Después de escuchar sus consideraciones sobre la guerra sucia y su aceptación implícita de que este tipo de decisiones eran trasladadas al máximo nivel del Gobierno, resulta más evidente que nunca que no cabe utilizar argumentos éticos o morales como parapeto para impedir avanzar hacia la salida. Incluso cabe dar la razón a partidos como el PP cuando, al hilo de esta polémica, resaltan que no es productivo mirar al pasado, en este caso a los GAL. Miremos pues hacia el futuro.

Currin y el futuro

El horizonte aparece marcado por un nuevo jalón, presentado el viernes en Bilbo. La figura de Brian Currin ha estado marcada por todo tipo de distorsiones y manipulaciones en los últimos meses. Ya ha negado que sea un agente de la izquierda abertzale, lo que resultaba obvio después de ver el ramillete de líderes internacionales que sumó a la Declaración de Bruselas. También ha explicado que no es un mediador, sino un facilitador. Y ahora se le presenta otro problema de identidad: una amplia parte de la opinión pública lo ha reducido a la condición de «etólogo», pese a que su labor no consiste en vaticinar el futuro, sino en allanarle el camino.

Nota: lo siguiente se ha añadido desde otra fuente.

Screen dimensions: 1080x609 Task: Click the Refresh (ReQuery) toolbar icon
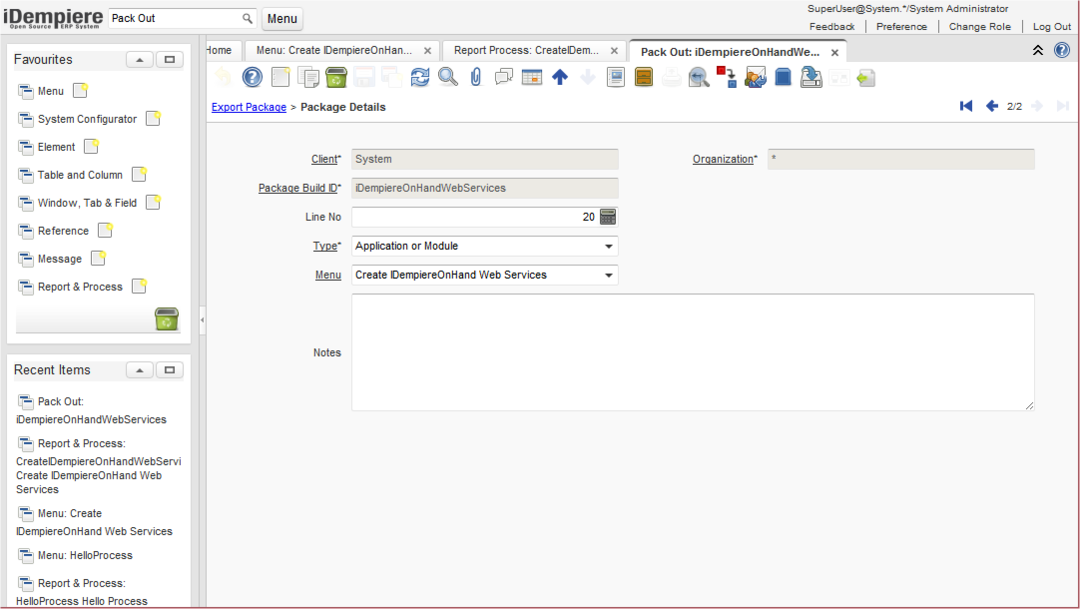coord(420,77)
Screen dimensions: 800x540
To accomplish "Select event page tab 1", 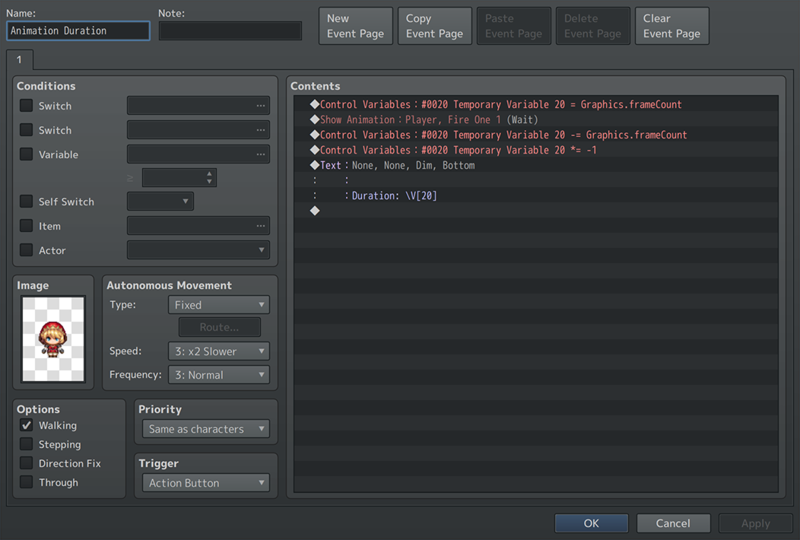I will coord(18,60).
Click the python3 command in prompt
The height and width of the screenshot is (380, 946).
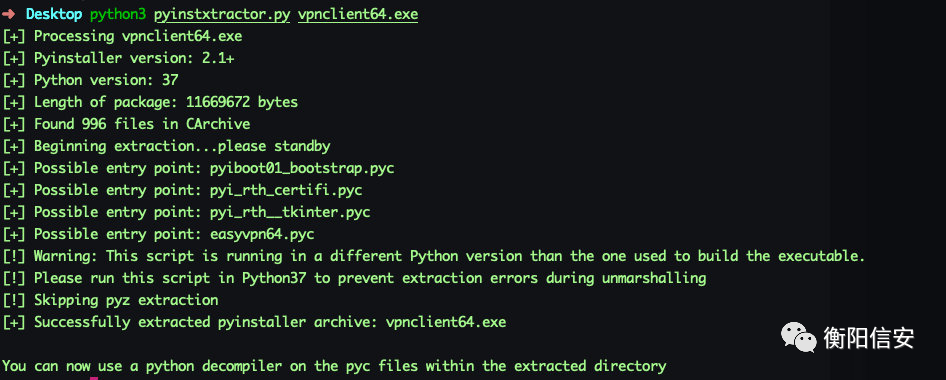(118, 14)
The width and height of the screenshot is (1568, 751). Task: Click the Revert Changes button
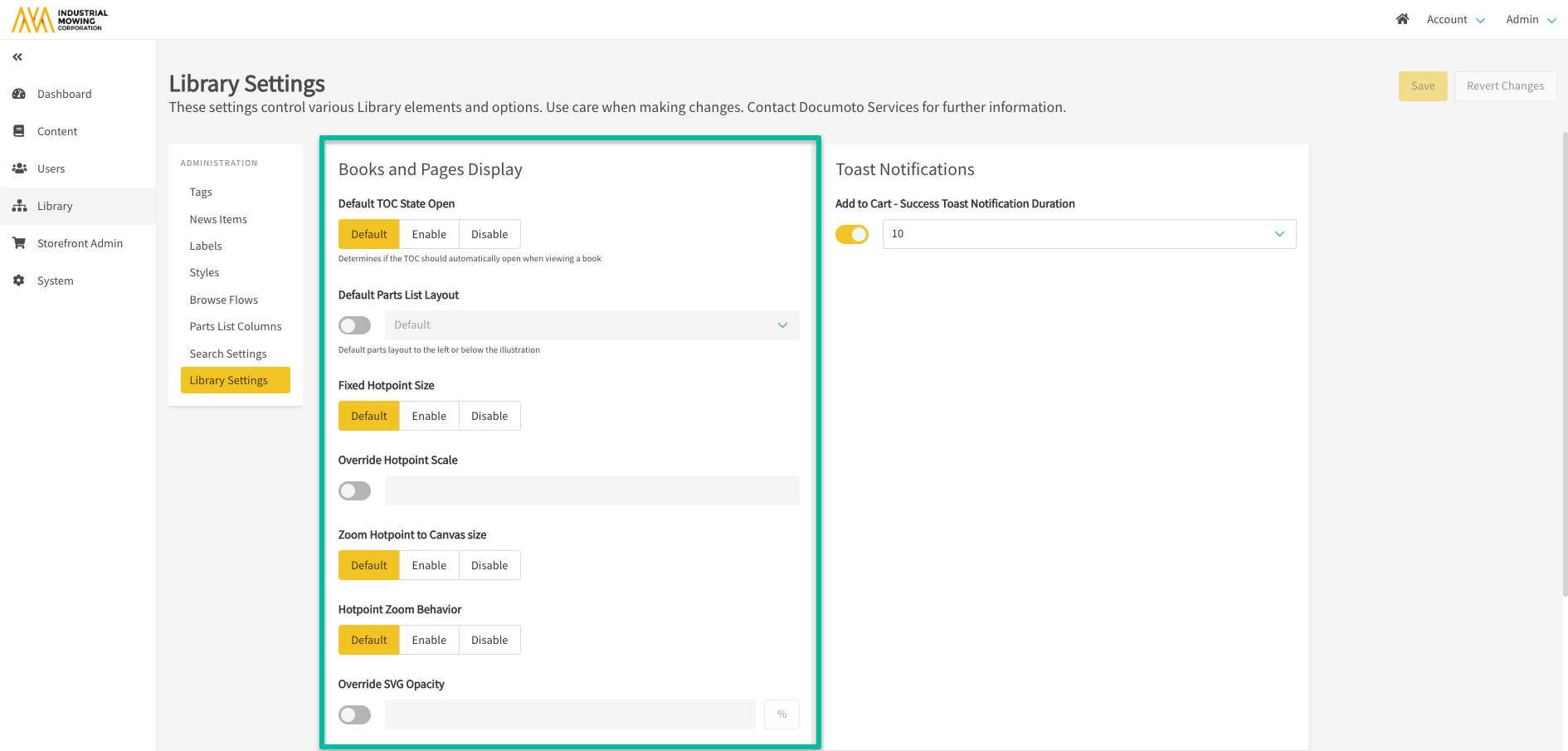click(1505, 86)
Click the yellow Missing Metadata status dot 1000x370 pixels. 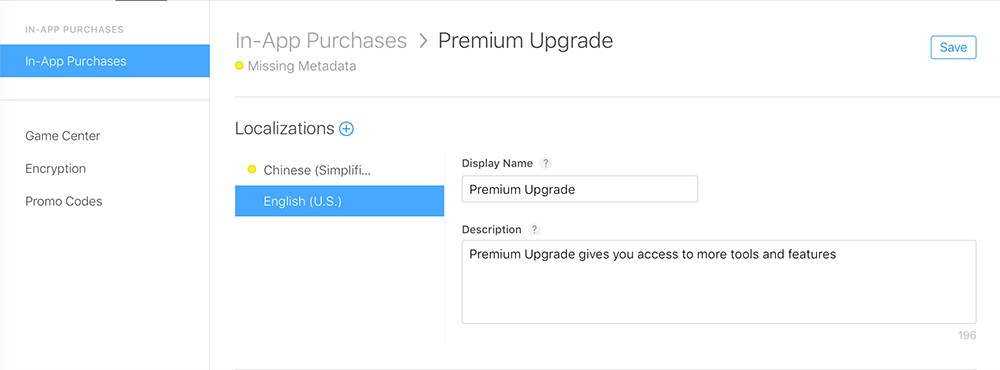(239, 65)
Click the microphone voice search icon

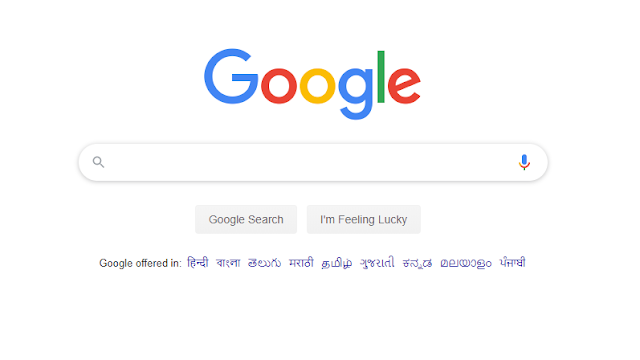click(524, 162)
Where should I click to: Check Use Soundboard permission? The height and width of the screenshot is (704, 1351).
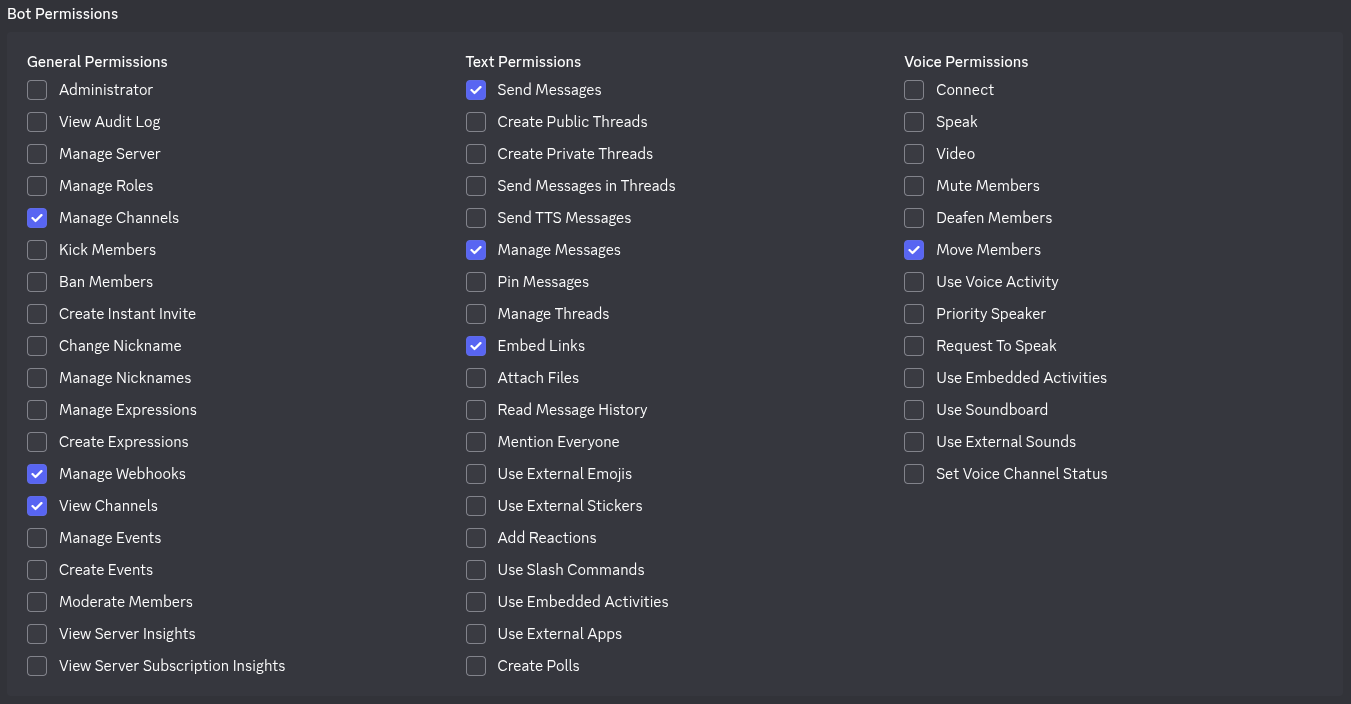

Así, medios y políticos han reducido la comparecencia del viernes a la opinión personal de Currin sobre una cuestión concreta: la posición que adoptará ETA en los próximos tiempos. Queriendo o no, con ello han ocultado el altísimo valor de la iniciativa que presentó en Bilbo. El Grupo Internacional de Contacto no sólo avanza, sino que cuenta con un ámbito de actuación muy determinado y que sin duda responde a las necesidades de la resolución del conflicto: legalización de la izquierda abertzale, corrección de la política carcelaria, apertura de diálogo político basado en los principios Mitchell, todo ello ubicado después de un alto el fuego indefinido, verificable y unilateral de ETA. Se trata de una concrección que aclara mucho el panorama y que se lo complica, lógicamente, a quienes intentan sostener que el final del conflicto se limita al fin de ETA.